O secretário de Turismo de Santarém, Diego Pinho, lembrou que o evento realizado em 2018 deu a Santarém uma projeção grandiosa no cenário gastronômico nacional e internacional. “Desde a semana passada estamos acolhendo os chefs, através do Receptivo Turístico aqui no aeroporto de Santarém, para que desde este primeiro momento eles se sintam um dos principais atores da projeção da nossa gastronomia do Tapajós”, destacou.

O chef santareno  Saulo Jennings é proprietário da Casa Saulo. Ele trabalhou por muito tempo com gestão de pessoas, marketing e vendas em empresas multinacionais e cozinhava por hobby. Em julho de 2009, transformou sua casa em um restaurante, que chamou de “Casa do Saulo”.

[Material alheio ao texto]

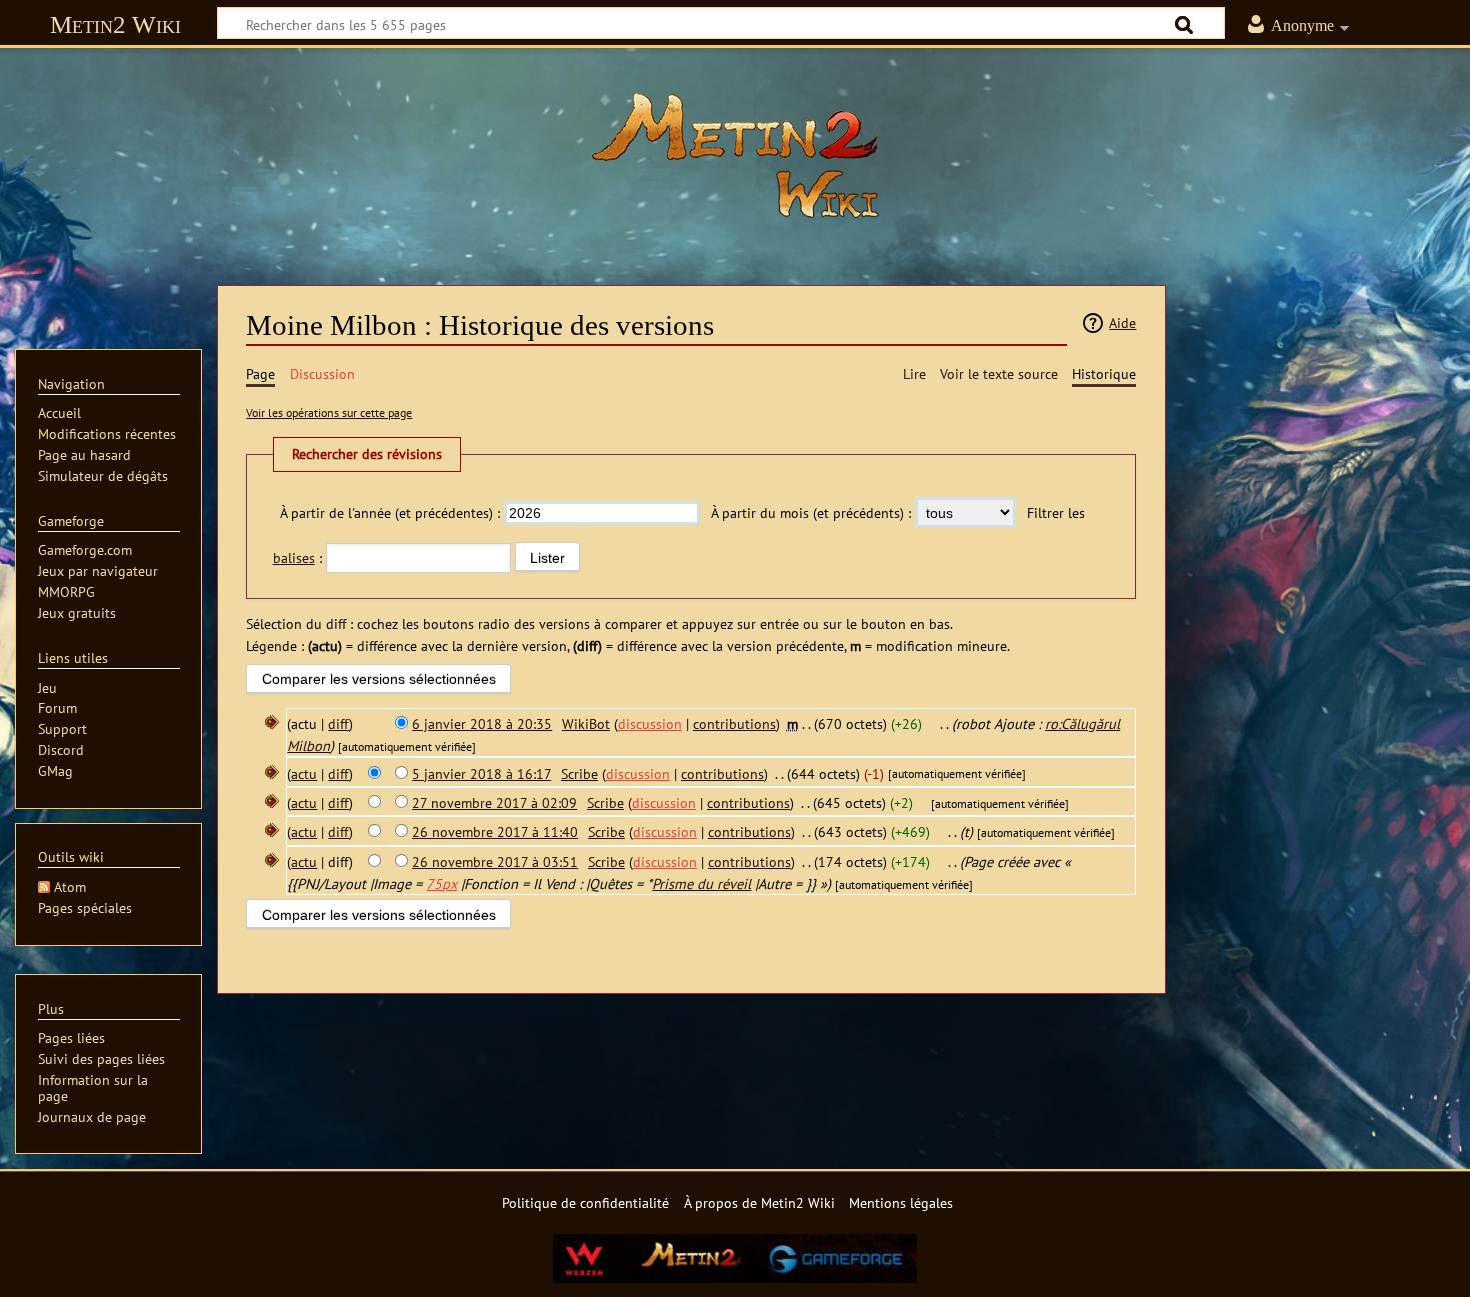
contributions (734, 723)
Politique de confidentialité (585, 1202)
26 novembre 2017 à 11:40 (495, 831)
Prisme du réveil (701, 883)
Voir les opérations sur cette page (329, 412)
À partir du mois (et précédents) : (811, 512)
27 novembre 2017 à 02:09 (494, 802)
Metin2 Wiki (115, 24)
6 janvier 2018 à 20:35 (482, 723)
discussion (650, 723)
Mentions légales (901, 1202)
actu (304, 773)
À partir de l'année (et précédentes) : (390, 512)
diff (338, 723)
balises (294, 557)
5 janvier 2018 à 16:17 (481, 773)
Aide (1122, 322)
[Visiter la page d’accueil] (735, 155)
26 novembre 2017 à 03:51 (495, 861)
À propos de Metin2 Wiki (759, 1202)
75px (441, 883)
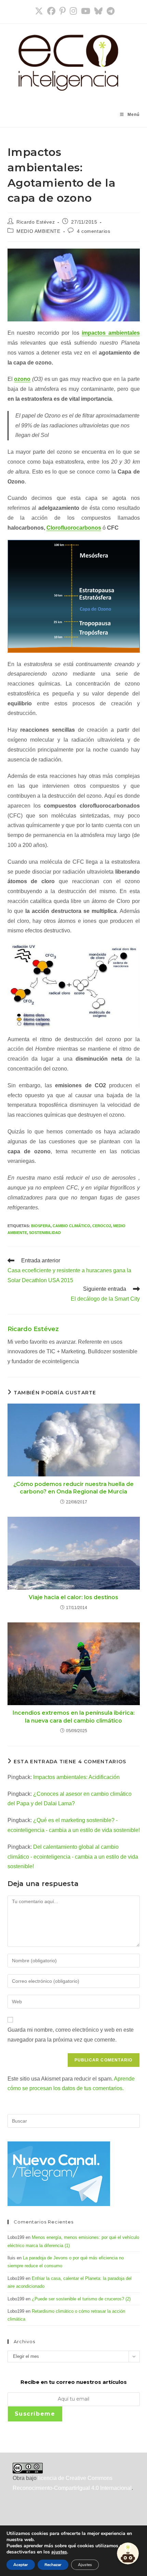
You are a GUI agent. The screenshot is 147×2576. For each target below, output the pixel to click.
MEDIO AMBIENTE (38, 231)
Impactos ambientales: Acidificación (76, 1777)
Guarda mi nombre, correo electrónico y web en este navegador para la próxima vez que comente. (71, 2035)
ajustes (59, 2552)
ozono (22, 379)
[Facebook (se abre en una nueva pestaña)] (51, 11)
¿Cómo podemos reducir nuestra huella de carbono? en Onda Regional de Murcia (73, 1488)
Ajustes (85, 2564)
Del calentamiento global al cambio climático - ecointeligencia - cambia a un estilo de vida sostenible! (73, 1857)
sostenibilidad (45, 1233)
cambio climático (71, 1226)
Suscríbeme (35, 2414)
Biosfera (41, 1226)
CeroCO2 (101, 1226)
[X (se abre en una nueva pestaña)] (39, 11)
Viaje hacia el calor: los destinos (73, 1597)
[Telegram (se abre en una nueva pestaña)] (110, 11)
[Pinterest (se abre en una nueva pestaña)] (62, 11)
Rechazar (53, 2564)
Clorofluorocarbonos (73, 528)
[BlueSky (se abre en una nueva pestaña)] (98, 11)
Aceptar (20, 2564)
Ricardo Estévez (35, 222)
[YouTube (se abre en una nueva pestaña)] (85, 11)
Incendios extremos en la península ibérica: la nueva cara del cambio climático (74, 1717)
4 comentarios (93, 231)
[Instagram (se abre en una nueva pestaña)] (73, 11)
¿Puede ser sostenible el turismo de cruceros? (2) (81, 2298)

O empreendimento foi ganhador no ano passado  do título de melhor restaurante do Norte do país. A votação ocorreu pela revista Prazeres da Mesa e concorreu com outros finalistas de peso, como Banzeiro (Manaus, AM), Manjar das Garças (Belém, PA), Remanso do Bosque (Belém, PA) e Remanso do Peixe (Belém, PA).


O restaurante tem uma localização privilegiada por ser à beira do rio Tapajós, na comunidade de Carapanari, e por estar fora do ambiente urbano, o restaurante tem como proposta promover uma experiência em meio à floresta amazônica.